Why would you ever want to build such a thing? I’m not sure you would, but here is a made-up application. Suppose you are a donut baker, and you distribute donuts to many different shops. You have a large number of donut types that you can bake — glazed, cinnamon, boston cream, bavarian cream, sprinkle, etc. — and lots of customers. Some of the customers are more important to you because they buy more donuts and always pay on time. You would like to record all your orders in the following way:

  1. First, you want to be able to search by donut type.
  2. Then, given the donut type, you always want to process the highest priority order first.

So, the donut type is the key for hashing purposes. All orders for a particular type will be stored in the same bucket, but the bucket will be a max-heap so that you can always retrieve the highest priority order quickly.

Once you see how the donut example works, it’s not too difficult to think of others. Suppose you want to track the repair priority of highway bridges. You want to search by highway name — US50, I97, I695, MD32, etc. — and, given the highway name, retrieve the bridge that is most in need of repair. The highway name is the hash key, and each bucket of the hash table is a max-heap using based on the repair priorities.

Since the Heap and HashTable classes are templated, it is easy to test them with either of the two examples given, or an example of your own. See the comments in hash.h for the requirements that the template class must satisfy and donut.h for an implementation of the donut example.

Your Assignment

Your assignment is to complete the templated class Heap in heap.h and the templated class HashTable in hash.h. The classes must be implemented entirely in their .h files: there will be no separate .cpp files.

You may have been taught to implement templated files differently, creating separate .h and .cpp files that include each other and are both guarded, but that is not how we are doing it for this project.

The HashTable class uses the Heap class, so it is recommended that you implement and test Heap first. A sample driver is provided that demonstrates use of the HashTable class with a Donut object. The driver does not perform thorough testing. As always, you are responsible for thoroughly testing your program. It is particularly important that your code run without segmentation faults, memory leaks, or memory errors.

PUBLIC METHODS IN HEAP

  • A constructor with the signature:
  • template <class T>
  • Heap<T>::Heap() ;

Initializes the empty heap.

  • A function that returns the number of items in the heap:
  • template <class T>
  • unsigned Heap<T>::size() const ;

This function is implemented in-line in heap.h.

  • A function that returns true if the heap is empty and false otherwise:
  • template <class T>
  • bool Heap<T>::empty() const ;

This function is implemented in-line in heap.h.

  • A function that returns true if the heap has ever contained data and false otherwise:
  • template <class T>
  • bool Heap<T>::used() const ;

This function is implemented in-line in heap.h. It is needed to support linear probing in HashTable.

  • A function that inserts an object into the heap:
  • template <class T>
  • void Heap<T>::insert(const T& object) ;

The function inserts object into the heap and maintains the max-heap property.
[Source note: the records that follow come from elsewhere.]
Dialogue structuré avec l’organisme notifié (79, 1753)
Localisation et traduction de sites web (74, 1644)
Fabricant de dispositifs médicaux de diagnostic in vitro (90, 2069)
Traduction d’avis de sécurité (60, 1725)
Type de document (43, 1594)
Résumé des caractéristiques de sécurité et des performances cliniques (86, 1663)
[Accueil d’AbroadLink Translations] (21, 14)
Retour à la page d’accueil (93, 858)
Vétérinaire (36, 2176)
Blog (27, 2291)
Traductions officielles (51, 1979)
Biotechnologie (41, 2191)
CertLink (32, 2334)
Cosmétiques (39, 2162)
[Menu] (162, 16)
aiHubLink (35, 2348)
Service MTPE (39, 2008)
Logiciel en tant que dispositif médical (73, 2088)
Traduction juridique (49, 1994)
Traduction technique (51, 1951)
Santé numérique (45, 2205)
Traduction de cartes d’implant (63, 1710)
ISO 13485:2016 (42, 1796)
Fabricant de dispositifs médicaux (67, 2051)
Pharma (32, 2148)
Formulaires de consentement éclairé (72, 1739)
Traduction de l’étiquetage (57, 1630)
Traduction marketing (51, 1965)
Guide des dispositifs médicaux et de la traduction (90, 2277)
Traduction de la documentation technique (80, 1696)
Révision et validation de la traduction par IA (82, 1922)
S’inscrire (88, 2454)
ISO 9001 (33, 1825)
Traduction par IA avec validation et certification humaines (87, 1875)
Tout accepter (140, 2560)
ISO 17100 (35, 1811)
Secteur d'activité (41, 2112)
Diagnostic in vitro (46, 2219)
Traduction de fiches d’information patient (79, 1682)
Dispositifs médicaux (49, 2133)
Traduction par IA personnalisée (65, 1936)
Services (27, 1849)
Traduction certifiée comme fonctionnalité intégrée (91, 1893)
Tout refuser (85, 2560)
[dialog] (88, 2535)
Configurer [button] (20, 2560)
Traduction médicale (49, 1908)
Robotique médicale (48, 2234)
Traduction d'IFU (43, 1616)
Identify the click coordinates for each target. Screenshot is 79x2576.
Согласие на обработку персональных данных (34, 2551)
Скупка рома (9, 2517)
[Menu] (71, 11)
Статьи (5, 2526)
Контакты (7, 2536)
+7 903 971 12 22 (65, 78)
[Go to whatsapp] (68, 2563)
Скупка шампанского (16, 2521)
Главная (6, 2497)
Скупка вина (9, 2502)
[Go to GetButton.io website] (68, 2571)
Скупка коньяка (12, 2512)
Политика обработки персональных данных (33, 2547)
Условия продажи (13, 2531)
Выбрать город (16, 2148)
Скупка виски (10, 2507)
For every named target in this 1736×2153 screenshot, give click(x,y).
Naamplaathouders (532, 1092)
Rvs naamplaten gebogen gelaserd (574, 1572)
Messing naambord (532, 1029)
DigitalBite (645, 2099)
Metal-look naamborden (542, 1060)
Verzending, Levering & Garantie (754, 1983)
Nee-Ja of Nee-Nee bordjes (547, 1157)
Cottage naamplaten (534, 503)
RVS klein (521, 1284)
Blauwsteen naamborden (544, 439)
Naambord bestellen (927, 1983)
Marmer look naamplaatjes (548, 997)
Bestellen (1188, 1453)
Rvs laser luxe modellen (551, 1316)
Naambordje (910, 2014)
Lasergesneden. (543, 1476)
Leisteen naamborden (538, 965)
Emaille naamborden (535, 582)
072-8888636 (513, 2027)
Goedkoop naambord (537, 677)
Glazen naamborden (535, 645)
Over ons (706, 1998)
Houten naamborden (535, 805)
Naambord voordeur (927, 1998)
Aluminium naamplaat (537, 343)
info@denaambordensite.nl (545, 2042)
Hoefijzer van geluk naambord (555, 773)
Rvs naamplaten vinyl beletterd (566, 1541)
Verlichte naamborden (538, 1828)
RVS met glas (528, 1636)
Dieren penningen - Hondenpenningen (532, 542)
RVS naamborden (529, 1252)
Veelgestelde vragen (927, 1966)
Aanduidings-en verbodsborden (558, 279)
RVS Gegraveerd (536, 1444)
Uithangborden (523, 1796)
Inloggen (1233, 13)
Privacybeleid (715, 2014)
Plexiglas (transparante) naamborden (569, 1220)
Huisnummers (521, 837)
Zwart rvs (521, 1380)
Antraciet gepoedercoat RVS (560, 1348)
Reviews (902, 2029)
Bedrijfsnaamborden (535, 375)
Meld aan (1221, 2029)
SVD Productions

  • A function that reads the highest priority element in the heap:
  • template <class T>
  • T Heap<T>::readTop() const ;

The function returns the highest priority element in the heap, but does not remove it from the heap.

  • A function that removes the highest priority element from the heap:
  • template <class T>
  • void Heap<T>::removeTop() ;

The max-heap property must be remained after the highest priority element is removed.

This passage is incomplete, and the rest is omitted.